Greene replied. “No fear! The Skirrows are too dangerous and they like climbing up safety fences when they go out of control.”
Recalling the test drive in his own book, ‘The Ronnie Moore Story', the author said that from the start he was convinced the ‘Atom’ Car was unsuitable for speedway.
He wrote, “It didn’t have any suspension. This was particularly frustrating because I had arranged for a set of plans to be sent from New Zealand. If these had been followed, Britain might have launched a new era for speedway.”
Another former speedway rider, Alan Brett who was linked with both Wimbledon and Eastbourne, also helped Moore as a mechanic. He told me: “I remember the trial well and Ronnie Moore turning the ‘Atom’ car over at practice one Tuesday morning and braeking his collar-bone. At the time, I lived in a flat at Wimbledon which had previously been the home of Trevor Redmond, who was also keen on midgets as well as his won speedway career. The development of the ‘Atom’ car was by Charles Batson and Sydney Allard.”
Chris Humberstone, of Allard Motorsport, told me: “In 1955 a meeting was held between Sydney Allard and the management at Wimbledon Speeday to dicuss the discuss the possibility of building a small car for use on the dirt.
“The popularity of speedway was waning at the time and it was thought perhaps car racing would bring the crowds.
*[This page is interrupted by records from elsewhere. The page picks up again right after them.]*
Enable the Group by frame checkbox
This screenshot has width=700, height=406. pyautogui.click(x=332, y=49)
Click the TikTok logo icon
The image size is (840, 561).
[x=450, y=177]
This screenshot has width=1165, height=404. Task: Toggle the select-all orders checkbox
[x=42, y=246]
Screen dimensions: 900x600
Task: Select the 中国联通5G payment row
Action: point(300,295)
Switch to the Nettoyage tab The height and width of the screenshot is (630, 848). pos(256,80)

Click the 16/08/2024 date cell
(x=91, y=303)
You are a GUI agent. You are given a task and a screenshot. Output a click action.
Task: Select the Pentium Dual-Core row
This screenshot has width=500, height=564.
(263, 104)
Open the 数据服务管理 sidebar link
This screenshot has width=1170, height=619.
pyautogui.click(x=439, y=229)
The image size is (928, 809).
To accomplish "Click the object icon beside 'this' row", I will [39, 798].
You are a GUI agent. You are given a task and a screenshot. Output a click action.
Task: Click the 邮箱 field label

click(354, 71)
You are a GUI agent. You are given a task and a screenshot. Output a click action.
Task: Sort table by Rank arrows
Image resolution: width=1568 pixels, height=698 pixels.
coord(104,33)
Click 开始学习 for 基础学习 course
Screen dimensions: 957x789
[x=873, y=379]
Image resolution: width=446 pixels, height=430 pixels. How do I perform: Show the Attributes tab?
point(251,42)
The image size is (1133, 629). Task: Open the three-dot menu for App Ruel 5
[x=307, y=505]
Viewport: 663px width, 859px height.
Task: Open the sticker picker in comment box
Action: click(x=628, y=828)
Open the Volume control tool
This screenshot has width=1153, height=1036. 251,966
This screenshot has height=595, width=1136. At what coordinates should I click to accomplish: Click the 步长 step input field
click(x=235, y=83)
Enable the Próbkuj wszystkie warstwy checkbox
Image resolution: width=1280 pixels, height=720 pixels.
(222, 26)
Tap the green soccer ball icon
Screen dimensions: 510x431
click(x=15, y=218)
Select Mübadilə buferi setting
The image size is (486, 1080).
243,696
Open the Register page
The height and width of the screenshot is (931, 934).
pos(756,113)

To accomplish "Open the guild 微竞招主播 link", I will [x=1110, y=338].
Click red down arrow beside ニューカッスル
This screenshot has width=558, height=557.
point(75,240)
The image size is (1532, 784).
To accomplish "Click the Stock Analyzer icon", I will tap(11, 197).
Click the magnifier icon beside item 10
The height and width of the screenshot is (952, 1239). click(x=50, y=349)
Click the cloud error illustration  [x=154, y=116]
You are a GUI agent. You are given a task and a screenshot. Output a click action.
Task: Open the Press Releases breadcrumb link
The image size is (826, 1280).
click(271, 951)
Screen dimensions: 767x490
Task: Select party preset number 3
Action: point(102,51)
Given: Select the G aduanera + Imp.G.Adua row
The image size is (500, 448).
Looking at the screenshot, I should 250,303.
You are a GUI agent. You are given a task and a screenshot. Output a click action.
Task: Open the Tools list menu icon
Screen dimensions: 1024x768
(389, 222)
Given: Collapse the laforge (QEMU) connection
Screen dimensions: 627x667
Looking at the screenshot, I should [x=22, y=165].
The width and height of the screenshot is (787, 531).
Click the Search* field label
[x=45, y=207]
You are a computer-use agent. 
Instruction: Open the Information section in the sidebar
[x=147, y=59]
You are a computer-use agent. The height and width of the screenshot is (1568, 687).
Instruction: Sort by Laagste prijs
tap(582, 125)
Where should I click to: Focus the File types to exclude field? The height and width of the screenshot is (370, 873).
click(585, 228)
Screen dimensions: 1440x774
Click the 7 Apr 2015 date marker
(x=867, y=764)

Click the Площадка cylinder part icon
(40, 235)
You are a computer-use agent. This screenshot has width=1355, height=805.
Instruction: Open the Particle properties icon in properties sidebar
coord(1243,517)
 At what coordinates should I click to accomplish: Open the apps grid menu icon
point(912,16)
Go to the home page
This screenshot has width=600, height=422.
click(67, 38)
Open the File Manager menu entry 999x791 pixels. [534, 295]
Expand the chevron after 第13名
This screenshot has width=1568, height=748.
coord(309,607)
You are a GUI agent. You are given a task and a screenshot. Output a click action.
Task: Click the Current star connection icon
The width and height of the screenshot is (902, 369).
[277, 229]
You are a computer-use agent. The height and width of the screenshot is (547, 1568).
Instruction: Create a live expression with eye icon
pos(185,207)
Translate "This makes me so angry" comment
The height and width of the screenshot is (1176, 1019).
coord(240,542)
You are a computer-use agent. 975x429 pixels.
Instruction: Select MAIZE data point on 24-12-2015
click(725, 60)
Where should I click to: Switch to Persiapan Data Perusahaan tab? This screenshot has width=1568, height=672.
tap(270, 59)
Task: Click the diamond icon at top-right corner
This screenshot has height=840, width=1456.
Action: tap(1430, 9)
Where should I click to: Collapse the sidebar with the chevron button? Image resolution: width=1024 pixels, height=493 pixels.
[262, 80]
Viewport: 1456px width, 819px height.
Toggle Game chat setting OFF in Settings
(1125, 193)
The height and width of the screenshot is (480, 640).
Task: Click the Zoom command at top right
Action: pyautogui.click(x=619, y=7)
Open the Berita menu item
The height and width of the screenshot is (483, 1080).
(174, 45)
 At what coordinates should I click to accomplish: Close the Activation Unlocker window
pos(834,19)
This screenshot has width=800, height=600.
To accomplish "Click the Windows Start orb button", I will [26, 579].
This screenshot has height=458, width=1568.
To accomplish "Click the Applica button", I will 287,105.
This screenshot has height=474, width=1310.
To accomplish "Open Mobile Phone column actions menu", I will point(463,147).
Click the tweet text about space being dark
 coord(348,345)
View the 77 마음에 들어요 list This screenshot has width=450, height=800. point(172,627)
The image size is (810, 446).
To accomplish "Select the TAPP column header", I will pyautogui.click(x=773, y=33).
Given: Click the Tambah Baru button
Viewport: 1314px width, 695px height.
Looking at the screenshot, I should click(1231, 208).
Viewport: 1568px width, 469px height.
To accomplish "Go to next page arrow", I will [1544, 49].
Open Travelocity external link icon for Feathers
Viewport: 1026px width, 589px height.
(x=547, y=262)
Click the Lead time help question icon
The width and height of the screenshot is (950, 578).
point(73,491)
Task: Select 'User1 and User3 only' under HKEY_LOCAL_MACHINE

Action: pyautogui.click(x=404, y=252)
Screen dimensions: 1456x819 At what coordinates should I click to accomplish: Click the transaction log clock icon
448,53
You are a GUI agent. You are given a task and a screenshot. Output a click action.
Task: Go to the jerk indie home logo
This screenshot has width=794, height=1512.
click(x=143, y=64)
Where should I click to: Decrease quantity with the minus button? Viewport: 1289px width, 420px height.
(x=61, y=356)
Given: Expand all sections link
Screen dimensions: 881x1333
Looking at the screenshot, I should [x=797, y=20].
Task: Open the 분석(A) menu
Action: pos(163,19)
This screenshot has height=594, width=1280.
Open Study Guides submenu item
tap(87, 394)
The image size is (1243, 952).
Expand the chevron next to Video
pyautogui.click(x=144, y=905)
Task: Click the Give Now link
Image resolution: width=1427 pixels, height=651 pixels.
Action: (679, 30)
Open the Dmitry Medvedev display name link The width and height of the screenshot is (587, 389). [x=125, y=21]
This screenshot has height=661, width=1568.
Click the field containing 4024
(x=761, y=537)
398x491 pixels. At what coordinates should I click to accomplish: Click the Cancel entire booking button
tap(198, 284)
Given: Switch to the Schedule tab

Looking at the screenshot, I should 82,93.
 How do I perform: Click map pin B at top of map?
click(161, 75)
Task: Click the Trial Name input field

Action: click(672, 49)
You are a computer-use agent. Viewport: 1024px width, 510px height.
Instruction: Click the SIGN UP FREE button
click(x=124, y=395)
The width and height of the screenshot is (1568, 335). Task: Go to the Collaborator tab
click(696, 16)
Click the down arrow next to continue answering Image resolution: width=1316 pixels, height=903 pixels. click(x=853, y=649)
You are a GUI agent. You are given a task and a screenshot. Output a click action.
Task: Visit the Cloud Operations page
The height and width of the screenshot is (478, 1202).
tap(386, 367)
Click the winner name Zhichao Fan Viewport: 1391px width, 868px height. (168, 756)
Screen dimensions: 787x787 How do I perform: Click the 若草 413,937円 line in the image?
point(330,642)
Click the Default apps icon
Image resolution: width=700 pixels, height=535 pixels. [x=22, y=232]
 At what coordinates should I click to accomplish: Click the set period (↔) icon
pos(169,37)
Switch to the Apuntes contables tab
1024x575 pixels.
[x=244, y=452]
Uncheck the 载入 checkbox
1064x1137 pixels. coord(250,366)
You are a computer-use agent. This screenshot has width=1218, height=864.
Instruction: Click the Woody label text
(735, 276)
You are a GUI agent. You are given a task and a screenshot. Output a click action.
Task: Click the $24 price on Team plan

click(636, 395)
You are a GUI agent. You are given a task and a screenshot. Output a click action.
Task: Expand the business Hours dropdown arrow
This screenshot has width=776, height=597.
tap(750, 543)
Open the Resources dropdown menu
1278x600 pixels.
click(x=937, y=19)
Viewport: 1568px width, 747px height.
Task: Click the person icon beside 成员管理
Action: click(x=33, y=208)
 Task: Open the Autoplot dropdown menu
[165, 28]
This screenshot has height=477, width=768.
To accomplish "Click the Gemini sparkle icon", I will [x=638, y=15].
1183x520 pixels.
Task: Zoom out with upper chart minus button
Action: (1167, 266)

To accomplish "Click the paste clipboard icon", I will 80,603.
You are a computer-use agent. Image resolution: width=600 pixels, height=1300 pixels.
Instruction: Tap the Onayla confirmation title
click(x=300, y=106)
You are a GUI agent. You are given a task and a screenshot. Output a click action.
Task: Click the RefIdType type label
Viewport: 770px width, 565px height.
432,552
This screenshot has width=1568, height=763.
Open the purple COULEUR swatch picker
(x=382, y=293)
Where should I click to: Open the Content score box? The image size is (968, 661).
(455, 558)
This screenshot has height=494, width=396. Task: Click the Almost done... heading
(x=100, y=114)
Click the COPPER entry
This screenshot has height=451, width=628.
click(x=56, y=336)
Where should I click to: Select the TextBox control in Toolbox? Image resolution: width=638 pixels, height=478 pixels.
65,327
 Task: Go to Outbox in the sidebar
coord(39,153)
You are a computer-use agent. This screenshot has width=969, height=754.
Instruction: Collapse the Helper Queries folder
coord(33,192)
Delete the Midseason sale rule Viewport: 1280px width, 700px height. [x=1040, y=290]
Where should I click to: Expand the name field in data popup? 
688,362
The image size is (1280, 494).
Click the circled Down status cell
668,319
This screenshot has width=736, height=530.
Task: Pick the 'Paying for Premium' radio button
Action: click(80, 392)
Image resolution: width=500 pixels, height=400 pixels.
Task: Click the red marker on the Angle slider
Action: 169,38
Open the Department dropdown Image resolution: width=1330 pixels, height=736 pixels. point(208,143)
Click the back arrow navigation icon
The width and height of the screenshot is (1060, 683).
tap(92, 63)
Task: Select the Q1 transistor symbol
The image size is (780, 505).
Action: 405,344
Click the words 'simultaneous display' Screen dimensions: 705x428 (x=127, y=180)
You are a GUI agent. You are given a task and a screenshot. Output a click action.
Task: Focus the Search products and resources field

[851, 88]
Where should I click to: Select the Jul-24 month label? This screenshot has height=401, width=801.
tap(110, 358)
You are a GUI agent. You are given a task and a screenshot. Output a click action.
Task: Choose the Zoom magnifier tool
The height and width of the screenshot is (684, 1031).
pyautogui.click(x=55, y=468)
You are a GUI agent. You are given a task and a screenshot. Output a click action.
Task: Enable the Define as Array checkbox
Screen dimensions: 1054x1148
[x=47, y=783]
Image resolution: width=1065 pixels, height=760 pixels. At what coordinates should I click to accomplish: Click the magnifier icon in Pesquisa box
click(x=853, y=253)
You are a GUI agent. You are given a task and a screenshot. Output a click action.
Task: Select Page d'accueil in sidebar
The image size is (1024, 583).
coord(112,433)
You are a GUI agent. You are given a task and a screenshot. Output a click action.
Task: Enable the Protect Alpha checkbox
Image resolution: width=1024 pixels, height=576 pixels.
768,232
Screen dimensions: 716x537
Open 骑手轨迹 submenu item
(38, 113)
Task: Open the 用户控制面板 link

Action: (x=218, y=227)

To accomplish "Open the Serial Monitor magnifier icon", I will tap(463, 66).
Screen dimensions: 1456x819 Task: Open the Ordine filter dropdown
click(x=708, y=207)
Mr Gil Jepson was called in and working from a few pencil sketches by Sydney, he built up a chassis using light channel section steel. It had a 3ft front track and a straight-tube axle mounted with two quarter-eliptic springs and radius rods, while the rear was unsprung, using an axle-tube mounted between thrust races on each side of the frame.”
Mr Humberstone explained, “The rear track measured 2ft 9in and the tiny wheelbarrow wheels were driven from the centrally mounted engine by chain and sprockets. As with speedway bikes, there was no gearbox, but a final drive sprocket was deigned for easy removal to permit easy changes of ratio.
“The wheelbase was 4ft 6ins and the complete car with its light alumium shell and body weighed just 278ib. Painted in bright colours and named ‘The Atom' it was put on a raised dais at one evening meeting and shortly after was tested on an empty speedway track by speedway star Ronald Moore.”
Moore had other memories about testing ‘The Atom’ car. He wrote further in his book, “Ronnie Green, the Wimbledon promoter, was keen to inject some variety into British speedway and had the idea of introducing midget cars. The project was a closely guarded secret, but I was let on it because of my knowledge of midget car racing in New Zealand, I was an automatic choice as the test pilot.”
He also recalled the spill in which he was injured. “During one of the test sessions I was skating into a corner at about 45 miles and hour, the wheels dug in the car somersaulted twice, flinging me out like a rag doll.”
A small roll bar is claimed to have saved Moore from breaking his neck, but the broken collar bone was enough to keep the New Zealand internatoonalout of the Wimbledon speedway team for some five weeks.
Recalling that drive, Mr Humberstone said, “ ‘The Atom’ went quite well, though suffering from insufficient head of petrol from the tail-mounted gravity-feeding tank. A pump was fitted, driven off the axle-shaft and performance was much imoproved, but after several laps Moore overdid things on one corner and the car overturned, breaking his collar bone.
“Not surprising, his interest waned a litte after that and as further tests showed that passing would be difficult and the first man away would usually win, the idea was dropped.”
Gil Jepson, who had played a major part in the car’s design, said, “It was fitted with a JAP-speedway type engine, but the problem was with the springs which were similar to those used in Frazer Nash racing sports cars. Even on the straights it tended to cause a sideway movement. Ronnie had problems when testing the car and generally we decided that the project was not suitable and the venture was abandoned.”